Start by understanding who uses this corridor. Japan hosts a significant diaspora that regularly sends remittances abroad, and Brazilians living in Tokyo, Osaka, and Nagoya form one of the most active groups on this route, supporting family members back in São Paulo, Paraná, and Minas Gerais. Before you transfer, follow these steps: first, write down the amount in JPY you want to send; second, decide whether speed or cost matters more; third, compare at least three digital providers side by side. Skip your local Japanese bank for the first transfer — they typically charge ¥3,000 to ¥7,000 in flat fees plus hide a 3-6% markup in the exchange rate. Digital providers cut both costs dramatically.
Watch out for two separate costs at every step. The first is the flat fee, usually displayed up front and ranging from ¥0 to ¥1,500 depending on the provider and payment method. The second — and trickier — is the exchange rate markup, which is buried in the rate itself. To spot it, follow this routine: open a new browser tab, search "JPY to BRL Google", note the mid-market rate, then compare it to the rate your provider offers. If your provider shows BRL 0.035 per JPY and Google shows BRL 0.037, that 5% gap is the real cost. Always calculate fee plus markup together before pressing send.

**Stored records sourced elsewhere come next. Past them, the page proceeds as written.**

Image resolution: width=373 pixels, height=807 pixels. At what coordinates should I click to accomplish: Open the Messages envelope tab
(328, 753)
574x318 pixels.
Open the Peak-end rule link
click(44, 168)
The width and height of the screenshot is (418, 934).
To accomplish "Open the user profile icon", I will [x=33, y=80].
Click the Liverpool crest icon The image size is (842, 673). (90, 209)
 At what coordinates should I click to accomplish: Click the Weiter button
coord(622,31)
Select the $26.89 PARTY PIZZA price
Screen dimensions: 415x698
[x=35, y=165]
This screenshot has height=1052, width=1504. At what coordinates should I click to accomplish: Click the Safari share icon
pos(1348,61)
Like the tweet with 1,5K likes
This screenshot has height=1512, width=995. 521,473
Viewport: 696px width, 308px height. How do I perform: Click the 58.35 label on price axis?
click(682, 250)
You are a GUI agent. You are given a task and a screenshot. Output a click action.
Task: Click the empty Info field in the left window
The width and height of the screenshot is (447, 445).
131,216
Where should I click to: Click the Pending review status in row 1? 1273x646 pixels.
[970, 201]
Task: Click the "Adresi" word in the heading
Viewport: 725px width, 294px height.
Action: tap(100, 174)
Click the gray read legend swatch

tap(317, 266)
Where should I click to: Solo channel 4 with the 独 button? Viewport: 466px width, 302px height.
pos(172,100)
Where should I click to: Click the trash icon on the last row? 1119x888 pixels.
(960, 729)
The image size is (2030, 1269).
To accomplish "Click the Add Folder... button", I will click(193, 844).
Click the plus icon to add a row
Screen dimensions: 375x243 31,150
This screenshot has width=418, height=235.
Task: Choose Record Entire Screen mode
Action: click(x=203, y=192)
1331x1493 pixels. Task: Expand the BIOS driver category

Run a price check across four providers in this order: Wise, Remitly, Revolut, and WorldRemit. Wise typically uses the mid-market rate and charges a transparent fee around 0.5-1%. Remitly often offers a promotional first-transfer rate that beats everyone for new users. Revolut works well if you already hold a multi-currency account in Japan. WorldRemit shines for cash pickup options. Switching away from your Japanese bank generally saves 3-8% on the total cost, which on a JPY 200,000 transfer can mean BRL 200-500 more landing in the recipient's pocket.
Pick your speed based on urgency. For emergencies, choose the instant option — most digital providers deliver within minutes when you pay by debit card or Apple Pay. For non-urgent transfers, pick the economy bank-transfer option, which takes 1-2 business days and costs roughly half as much. Time your initiation carefully: send before 14:00 Tokyo time on a weekday so the funds enter the processing cycle the same day. Avoid sending late Friday in Japan, since Brazilian banks settle slower over the weekend.
Ask your recipient three questions before sending: what bank do they use, what is their CPF (tax ID), and do they want it via PIX. The two largest receiving banks in Brazil are Itaú Unibanco and Bradesco, and virtually every digital provider supports direct deposits to accounts at both. The game-changer is Brazil's PIX instant payment system, launched in 2020, which moves money bank-to-bank in under 10 seconds, 24/7, including weekends and holidays — once your provider releases the BRL locally, the recipient sees it almost immediately. You can also send to digital wallets like Nubank, PicPay, or Mercado Pago using the recipient's PIX key.
Budget for the tax before you send. Brazil levies IOF (Imposto sobre Operações Financeiras) at 0.38% on most incoming international transfers, and reputable providers automatically deduct it before crediting the recipient. Check the receipt: the IOF should appear as a separate line item. For transfers above BRL 10,000, the recipient may need to declare the funds on their annual tax return, so keep the provider's PDF confirmation. Avoid informal "doleiros" or unofficial channels — they skip IOF but expose both sender and recipient to serious legal risk.
Set up a rate alert on Wise or Revolut as your first move — it takes 30 seconds and emails you when JPY/BRL hits your target. Watch the Tokyo morning open (08:00-10:00 JST) when Asian markets move the pair most. For amounts above JPY 500,000, split the transfer into two tranches a week apart to average out volatility. Avoid sending during major Brazilian holidays like Carnival, when local processing slows even though PIX itself keeps running.